To recap, here's what has happened in the past 18 months:

  1. First, Google killed Google authorship. This was a feature that allowed authors to link their written work online to their Google+ profile so that their photo and byline would show up on the search result page. This was one featured that added value to Google+. But then Google killed it.
  2. Second, Google got rid of the widely hated feature requiring everyone to get a Google+ account to comment on YouTube videos.
  3. Third, Google separated Google+ accounts from Google business listings and basically stripped out all the social features on the business listings and massively scaled back the features on Google+, making it little more than a strange kind of Facebook/Pinterest hybrid for individual users.

Now they have also gotten rid of the requirement to have a Google+ account in order to leave business reviews.
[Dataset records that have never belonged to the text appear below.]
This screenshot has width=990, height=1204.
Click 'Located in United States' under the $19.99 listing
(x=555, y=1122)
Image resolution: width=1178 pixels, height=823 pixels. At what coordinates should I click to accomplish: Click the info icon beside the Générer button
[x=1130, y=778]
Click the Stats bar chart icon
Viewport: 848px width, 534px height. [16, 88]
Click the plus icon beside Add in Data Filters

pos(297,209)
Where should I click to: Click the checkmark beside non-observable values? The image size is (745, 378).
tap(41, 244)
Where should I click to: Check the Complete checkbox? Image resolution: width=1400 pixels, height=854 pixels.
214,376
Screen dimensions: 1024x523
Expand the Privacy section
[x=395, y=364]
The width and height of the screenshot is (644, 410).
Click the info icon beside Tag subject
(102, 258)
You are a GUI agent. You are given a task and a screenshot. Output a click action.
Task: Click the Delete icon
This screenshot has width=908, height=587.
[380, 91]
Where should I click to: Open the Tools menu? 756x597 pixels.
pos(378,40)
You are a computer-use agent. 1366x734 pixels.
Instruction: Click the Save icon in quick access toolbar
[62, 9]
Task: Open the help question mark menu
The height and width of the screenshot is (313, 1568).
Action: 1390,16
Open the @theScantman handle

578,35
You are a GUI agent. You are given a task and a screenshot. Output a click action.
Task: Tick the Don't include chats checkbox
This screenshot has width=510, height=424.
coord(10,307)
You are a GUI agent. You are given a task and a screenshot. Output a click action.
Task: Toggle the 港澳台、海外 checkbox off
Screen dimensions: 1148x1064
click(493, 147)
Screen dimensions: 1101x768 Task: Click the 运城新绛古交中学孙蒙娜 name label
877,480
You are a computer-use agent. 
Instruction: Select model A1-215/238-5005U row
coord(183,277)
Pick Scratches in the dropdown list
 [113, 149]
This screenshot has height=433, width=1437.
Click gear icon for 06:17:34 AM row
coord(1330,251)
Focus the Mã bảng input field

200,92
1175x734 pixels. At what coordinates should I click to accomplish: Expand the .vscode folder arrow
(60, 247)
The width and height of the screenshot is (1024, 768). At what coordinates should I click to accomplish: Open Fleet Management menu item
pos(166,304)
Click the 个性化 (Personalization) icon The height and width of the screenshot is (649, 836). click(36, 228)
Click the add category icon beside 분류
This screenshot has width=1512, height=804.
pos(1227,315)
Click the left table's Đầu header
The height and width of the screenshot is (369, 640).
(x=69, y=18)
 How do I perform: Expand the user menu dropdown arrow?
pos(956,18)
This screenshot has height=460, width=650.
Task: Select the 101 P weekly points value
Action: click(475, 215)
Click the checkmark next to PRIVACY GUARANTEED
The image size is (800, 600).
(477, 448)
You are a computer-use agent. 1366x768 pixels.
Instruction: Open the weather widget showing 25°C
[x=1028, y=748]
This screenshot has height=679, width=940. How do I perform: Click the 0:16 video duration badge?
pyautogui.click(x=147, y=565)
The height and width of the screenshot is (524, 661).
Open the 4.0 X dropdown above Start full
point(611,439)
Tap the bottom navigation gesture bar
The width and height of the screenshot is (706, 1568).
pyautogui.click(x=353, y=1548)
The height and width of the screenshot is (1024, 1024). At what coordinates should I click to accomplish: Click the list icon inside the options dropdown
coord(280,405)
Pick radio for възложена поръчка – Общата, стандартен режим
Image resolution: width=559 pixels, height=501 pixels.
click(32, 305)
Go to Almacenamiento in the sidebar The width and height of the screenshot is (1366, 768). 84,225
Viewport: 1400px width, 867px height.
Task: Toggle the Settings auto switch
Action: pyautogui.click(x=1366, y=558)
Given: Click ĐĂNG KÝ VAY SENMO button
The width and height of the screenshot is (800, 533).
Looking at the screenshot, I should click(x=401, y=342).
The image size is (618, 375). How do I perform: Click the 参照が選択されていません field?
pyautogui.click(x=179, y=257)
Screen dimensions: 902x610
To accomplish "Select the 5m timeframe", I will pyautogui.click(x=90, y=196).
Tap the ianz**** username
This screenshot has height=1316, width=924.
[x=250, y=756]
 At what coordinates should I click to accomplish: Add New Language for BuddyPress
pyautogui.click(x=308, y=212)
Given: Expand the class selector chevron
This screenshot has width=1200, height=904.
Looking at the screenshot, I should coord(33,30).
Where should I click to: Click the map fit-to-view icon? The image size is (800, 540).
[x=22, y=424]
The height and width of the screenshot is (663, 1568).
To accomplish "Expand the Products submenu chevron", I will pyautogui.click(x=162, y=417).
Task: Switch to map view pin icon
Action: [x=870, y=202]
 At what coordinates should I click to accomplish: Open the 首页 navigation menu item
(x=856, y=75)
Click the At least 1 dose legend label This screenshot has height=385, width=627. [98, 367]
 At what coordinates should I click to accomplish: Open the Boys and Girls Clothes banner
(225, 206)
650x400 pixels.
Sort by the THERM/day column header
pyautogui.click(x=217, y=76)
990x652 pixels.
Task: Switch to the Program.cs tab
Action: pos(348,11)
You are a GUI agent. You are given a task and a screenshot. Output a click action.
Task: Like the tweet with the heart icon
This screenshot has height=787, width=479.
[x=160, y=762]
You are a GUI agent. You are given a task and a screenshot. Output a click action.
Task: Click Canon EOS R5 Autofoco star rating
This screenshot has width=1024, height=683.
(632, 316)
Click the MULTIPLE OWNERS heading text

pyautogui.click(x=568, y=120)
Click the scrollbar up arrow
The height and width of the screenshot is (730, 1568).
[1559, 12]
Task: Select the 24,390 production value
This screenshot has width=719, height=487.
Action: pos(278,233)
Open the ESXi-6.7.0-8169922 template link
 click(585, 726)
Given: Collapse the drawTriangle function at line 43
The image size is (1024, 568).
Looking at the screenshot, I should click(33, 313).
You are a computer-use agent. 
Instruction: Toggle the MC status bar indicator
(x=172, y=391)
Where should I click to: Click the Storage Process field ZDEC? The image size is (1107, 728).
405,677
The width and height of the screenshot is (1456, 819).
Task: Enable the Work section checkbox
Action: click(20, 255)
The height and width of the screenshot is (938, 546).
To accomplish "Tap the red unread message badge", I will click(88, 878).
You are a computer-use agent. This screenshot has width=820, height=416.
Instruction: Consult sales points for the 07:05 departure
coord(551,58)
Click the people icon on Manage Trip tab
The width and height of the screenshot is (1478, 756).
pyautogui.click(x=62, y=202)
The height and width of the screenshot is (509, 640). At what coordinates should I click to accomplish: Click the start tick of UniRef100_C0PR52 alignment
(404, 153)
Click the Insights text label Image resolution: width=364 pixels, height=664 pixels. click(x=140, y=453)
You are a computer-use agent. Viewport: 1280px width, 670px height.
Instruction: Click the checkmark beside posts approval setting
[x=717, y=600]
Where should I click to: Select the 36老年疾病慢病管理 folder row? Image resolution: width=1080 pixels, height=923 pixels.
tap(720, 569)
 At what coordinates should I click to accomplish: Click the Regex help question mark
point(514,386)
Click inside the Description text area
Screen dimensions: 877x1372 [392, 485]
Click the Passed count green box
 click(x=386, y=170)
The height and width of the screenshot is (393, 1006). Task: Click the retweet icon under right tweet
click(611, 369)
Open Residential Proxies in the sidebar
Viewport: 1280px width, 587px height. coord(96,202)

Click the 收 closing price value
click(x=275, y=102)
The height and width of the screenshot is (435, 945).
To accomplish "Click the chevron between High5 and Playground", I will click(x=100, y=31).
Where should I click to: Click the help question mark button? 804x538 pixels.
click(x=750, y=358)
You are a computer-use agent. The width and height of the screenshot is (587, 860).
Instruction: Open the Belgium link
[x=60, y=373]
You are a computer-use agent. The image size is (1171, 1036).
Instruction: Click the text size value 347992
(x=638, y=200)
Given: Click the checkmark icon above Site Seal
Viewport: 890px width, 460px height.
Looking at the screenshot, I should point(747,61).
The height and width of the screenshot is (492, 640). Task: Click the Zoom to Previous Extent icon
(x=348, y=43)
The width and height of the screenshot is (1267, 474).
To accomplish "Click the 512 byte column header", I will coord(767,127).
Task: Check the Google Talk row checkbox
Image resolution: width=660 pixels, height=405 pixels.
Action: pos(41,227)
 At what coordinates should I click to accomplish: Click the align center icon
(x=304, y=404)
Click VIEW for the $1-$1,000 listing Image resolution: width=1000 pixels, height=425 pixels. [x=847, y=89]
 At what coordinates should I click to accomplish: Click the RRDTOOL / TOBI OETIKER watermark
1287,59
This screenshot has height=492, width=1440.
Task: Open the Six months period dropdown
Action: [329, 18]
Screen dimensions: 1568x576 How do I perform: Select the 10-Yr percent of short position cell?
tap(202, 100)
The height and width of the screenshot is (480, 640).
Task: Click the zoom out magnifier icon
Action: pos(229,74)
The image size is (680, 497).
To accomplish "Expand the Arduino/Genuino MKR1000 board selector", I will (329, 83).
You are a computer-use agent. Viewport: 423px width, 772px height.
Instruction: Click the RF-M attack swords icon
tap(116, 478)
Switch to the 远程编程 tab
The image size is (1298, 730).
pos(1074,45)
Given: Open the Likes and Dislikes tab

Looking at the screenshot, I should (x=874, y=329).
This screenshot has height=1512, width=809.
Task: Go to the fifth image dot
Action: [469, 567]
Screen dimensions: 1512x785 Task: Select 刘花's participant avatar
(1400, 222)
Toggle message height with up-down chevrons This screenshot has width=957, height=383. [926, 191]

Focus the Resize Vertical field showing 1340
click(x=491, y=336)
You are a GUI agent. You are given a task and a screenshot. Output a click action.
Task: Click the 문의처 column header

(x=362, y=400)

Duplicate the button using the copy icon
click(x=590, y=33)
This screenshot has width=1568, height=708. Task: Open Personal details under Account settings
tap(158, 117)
Put another way, Google is so down on Google+ these days that they think it is more valuable to them to simply accrue a huge number of business reviews rather than push people toward Google+. That two sentence two star review for a local restaurant? Google's latest decision suggests they would rather get more of those than continue trying to force people onto Google+. Yikes.

What happened to Google+?

When Google+ debuted, it was billed as Google's answer to Facebook, but the story was actually more complex than that.

Ever since Facebook got big there has been a question as to which traffic source is more important for the average web user—search or social. Practically speaking, search basically meant "Google" while social meant "Facebook." But both companies could see that the other's method could handle queries that their own might struggle to answer.

Google, for example, could provide objective, relatively consistent information. This is great if you need directions or a step-by-step guide to doing a task. It isn't as great, though, if you want to know what your friends think about a movie.

Facebook has the opposite problem. Finding what your friends think about something or getting some other form of more customized, personal information is easy. But getting any kind of objective data about something from Facebook is going to be much more difficult. You don't go to Facebook if you need driving directions.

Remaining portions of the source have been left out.